Description & Technical information

English Market

Price:  £17,500

A massive Chinese export armorial porcelain punchbowl brightly decorated in rose mandarin palette with scenes of Chinese figures inside and out, with quatrefoil panels bearing two crests and a ribbon with the motto: MUNUS ET MONUMENTUM VICTORIA HENRY VIII SPURS 1513.

The two crests are for the family of Clerke and the motto suggests that this very unusual bowl was made to commemorate the 300th anniversary of the Battle of Spurs in 1513 in which Sir John Clerke had captured the commander of one half of the French Army, Louis d’Orleans, Duke of Longueville. As a reward for this Henry VIII awarded him an augmentation to the Clerke arms, an extra ‘canton’ with a ram and fleurs-de-lys, which appears on a Chinese armorial service made in 1730.

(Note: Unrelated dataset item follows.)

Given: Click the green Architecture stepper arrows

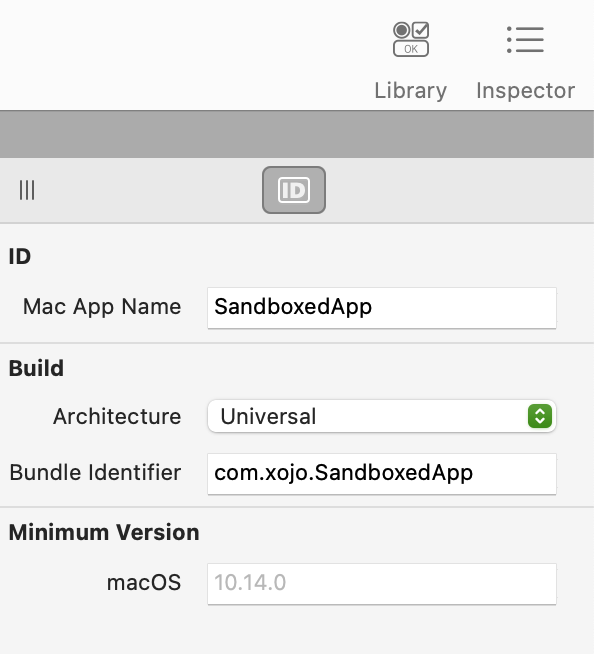Looking at the screenshot, I should pos(540,416).
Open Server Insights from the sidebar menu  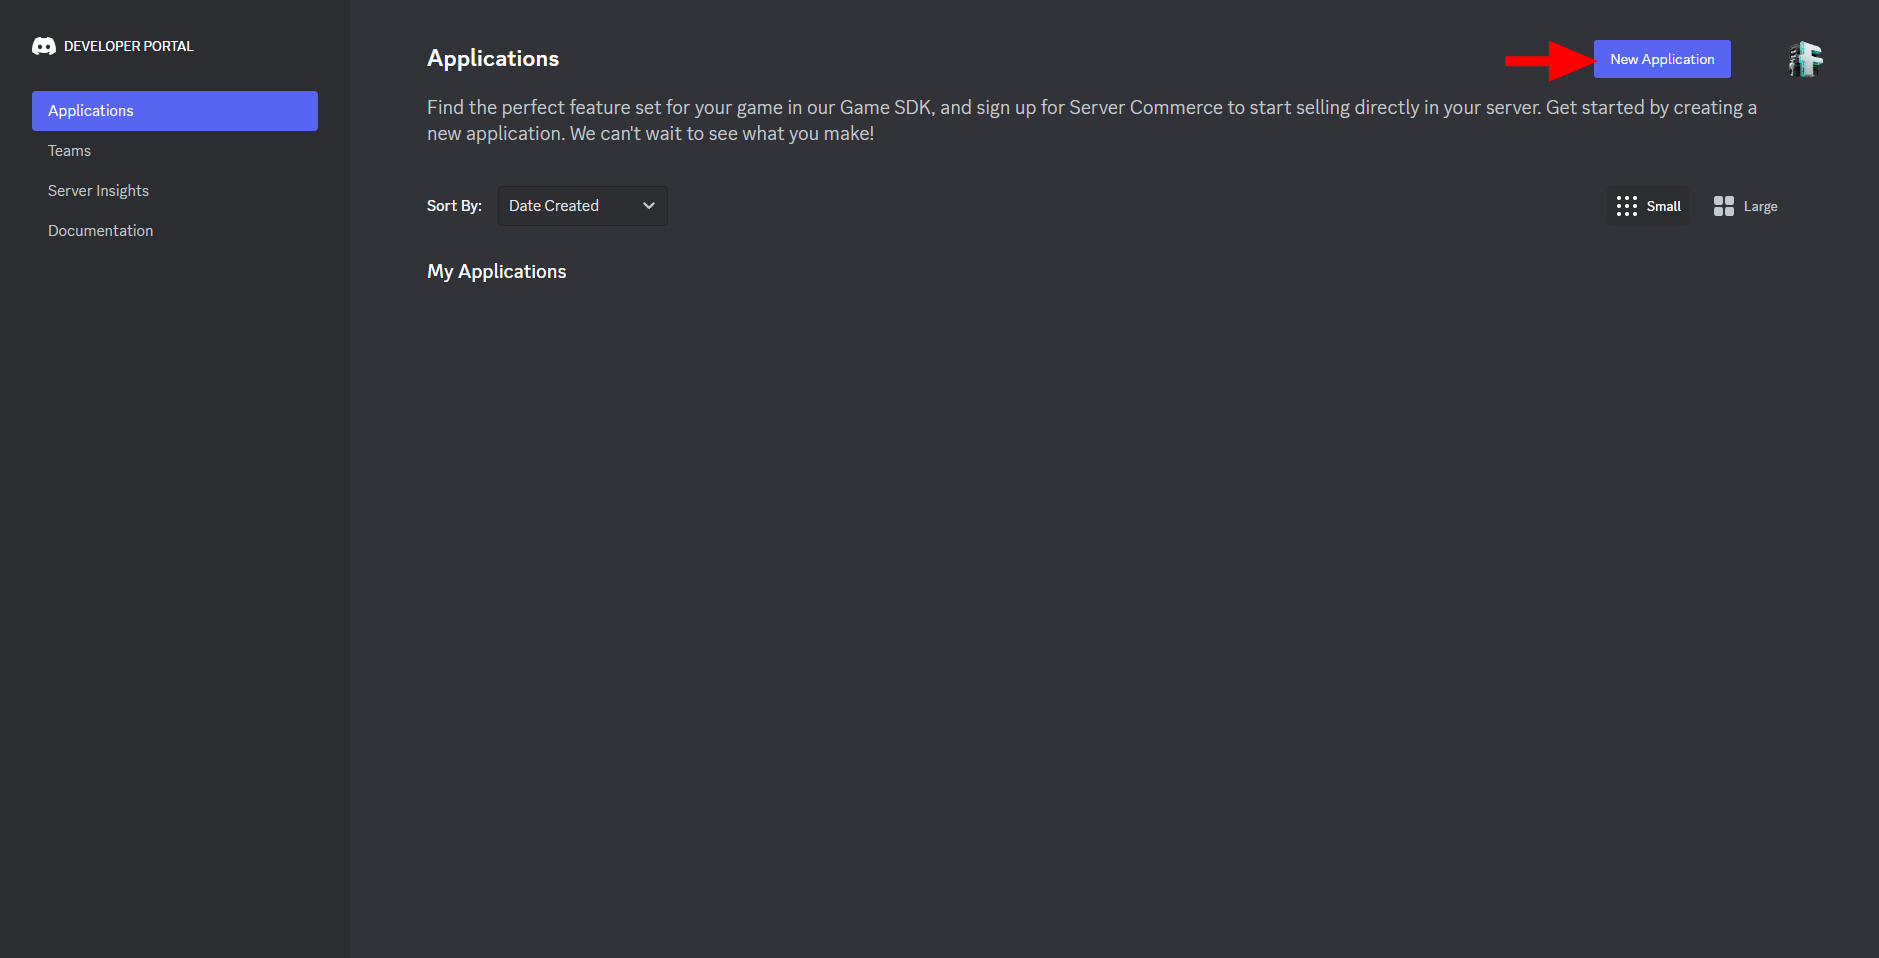click(98, 190)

A descendant of Sir John was made a Baronet, of Hitcham, in 1660 and this bowl and a porcelain service were probably ordered by Sir William Clerke, 8th Bt.

Sir William (1751-1818) was the younger brother of Sir Francis, 7th Bt, (aide-de-campe of General Burgoyne), who died at Saratoga in the American Colonial Rebellion. William was a Fellow of All Souls, Oxford, and Rector of Bury in Lancashire with a great interest in social health and an investor in agricultural schemes. He was robbed by his partners and died imprisoned for debt in the Fleet Prison, 1818. He married Byzantia Cartwright and his son, Sir William, 9th Bt, fought at the Battle of Waterloo.

The Battle of Spurs took place on 16 August 1513 between the forces of Henry VIII allied with the Imperial forces defending the Pope against the French. The battle was a resounding defeat for the French and earned its name from the speed with which the French cavalry fled the battlefield.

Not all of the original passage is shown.